結論から言うと、接骨院・整体院での『エビデンス』という言葉は
凄まじく雑な意味で使われている、と感じています。

そりゃもう、許せないくらい。

前勤めていた会社では、「うちの施術はエビデンスに基づいているから」と言っており、『科学者である私』としてはそれが良いと感じて仕事をしていました。

しかし、基づいているのは結局『解剖学』や『運動学』というところでした。
例えば、自分たちの施術のデータを取り、論文や発表、そこまでいかなくてもデータを蓄積・反映させている、というわけでもなさそうでした。

それって
「水素の元素記号は"H"だよ」
という基本中の基本だけの話で、化学的な話だけどエビデンスの話ではないですよね、という感じなのです。

個人的に納得がいかない部分

私がせめてお願いしたいのは

『ある気体とある気体を混ぜて燃やしたら、なんか液体ができた。』

ではなくて

『1モルの水素分子と1/2モルの酸素分子が286kJの吸熱反応で、1モルの水分子ができた。』

とか、そのレベルで良いので言語化してほしいのです。


ただ、「硬いところをほぐす」とか、「動きの悪いところに動きを付ける」っていうのは、エビデンスとかそういう話じゃないでしょう、という感じです。
例え再現性があったとしても。

経験則=エビデンス?

「今までこれだけたくさんの人数に提供して結果が出ているからエビデンスがある!」
とか言われたこともありますが。

私個人としては
経験則は何人やっても経験則にすぎません。

『1万人の施術実績!』
とかいう人もいますけど、経験則でやるんなら、最低限日本の人口の1%(=100万人位)に施術して、一様な結果が出てから言ってくれ、という感じです。
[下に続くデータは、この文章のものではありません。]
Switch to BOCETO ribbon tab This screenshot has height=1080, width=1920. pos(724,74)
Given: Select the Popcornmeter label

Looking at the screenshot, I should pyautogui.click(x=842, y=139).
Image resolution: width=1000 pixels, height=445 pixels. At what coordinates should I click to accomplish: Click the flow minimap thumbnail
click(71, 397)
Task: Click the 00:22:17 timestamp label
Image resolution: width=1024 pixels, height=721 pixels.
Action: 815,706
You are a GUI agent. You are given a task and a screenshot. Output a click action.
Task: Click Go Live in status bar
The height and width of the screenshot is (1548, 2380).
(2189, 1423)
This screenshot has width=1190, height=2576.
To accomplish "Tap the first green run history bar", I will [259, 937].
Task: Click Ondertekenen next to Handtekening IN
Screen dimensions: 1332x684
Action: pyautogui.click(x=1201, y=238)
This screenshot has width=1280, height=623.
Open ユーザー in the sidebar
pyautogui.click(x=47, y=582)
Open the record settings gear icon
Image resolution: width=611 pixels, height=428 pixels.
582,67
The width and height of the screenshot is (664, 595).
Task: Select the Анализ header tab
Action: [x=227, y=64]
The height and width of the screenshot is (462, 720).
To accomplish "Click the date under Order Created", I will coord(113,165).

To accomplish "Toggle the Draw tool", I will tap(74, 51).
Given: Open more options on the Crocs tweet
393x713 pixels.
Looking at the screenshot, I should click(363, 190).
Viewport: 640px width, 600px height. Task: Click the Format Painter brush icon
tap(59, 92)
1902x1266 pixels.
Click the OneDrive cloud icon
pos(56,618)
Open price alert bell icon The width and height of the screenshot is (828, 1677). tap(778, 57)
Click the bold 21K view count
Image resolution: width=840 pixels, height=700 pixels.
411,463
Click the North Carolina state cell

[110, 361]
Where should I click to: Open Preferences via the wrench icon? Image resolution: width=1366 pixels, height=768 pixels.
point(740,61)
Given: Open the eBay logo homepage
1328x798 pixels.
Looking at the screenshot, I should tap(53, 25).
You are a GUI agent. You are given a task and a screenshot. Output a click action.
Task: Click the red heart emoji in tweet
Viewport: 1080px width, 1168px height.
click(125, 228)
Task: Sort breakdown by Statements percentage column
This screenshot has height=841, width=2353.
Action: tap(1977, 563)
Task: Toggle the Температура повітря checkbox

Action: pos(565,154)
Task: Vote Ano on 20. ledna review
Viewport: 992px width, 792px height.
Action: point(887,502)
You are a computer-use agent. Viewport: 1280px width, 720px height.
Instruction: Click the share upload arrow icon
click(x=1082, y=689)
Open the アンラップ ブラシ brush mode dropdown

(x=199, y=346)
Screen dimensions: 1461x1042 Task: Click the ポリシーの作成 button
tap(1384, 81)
ちなみに、私は経験則を否定しているわけではありません。
経験上、効果が出る施術は沢山ありますし、素晴らしいと思っています。

ただ、それはあくまで経験則であって「エビデンスとは言うな」というだけの話です。

この業界では

エビデンス、という言葉を使うのは少し難しいと感じます。

医者であれば、それこそある病気に対する手術について、などで論文を書いたりというのはあるのかもしれませんが
この業界は『この施術をしたからこうなった!』みたいな論文は、同じケースを集めることは難しいですし、結果の予後を追いかけることも難しい。

『エビデンス』という言葉を使うことに適する業界ではないのかもしれません。


私自身は、大学で化学の研究をしていた時、教授に
エビデンスの話を聞かされた覚えがあります。

根底にこれが流れている以上、私も探せるエビデンスは探しつつ、でも『エビデンスに基づく』という言葉は選びながら、施術をしていきたいと思います。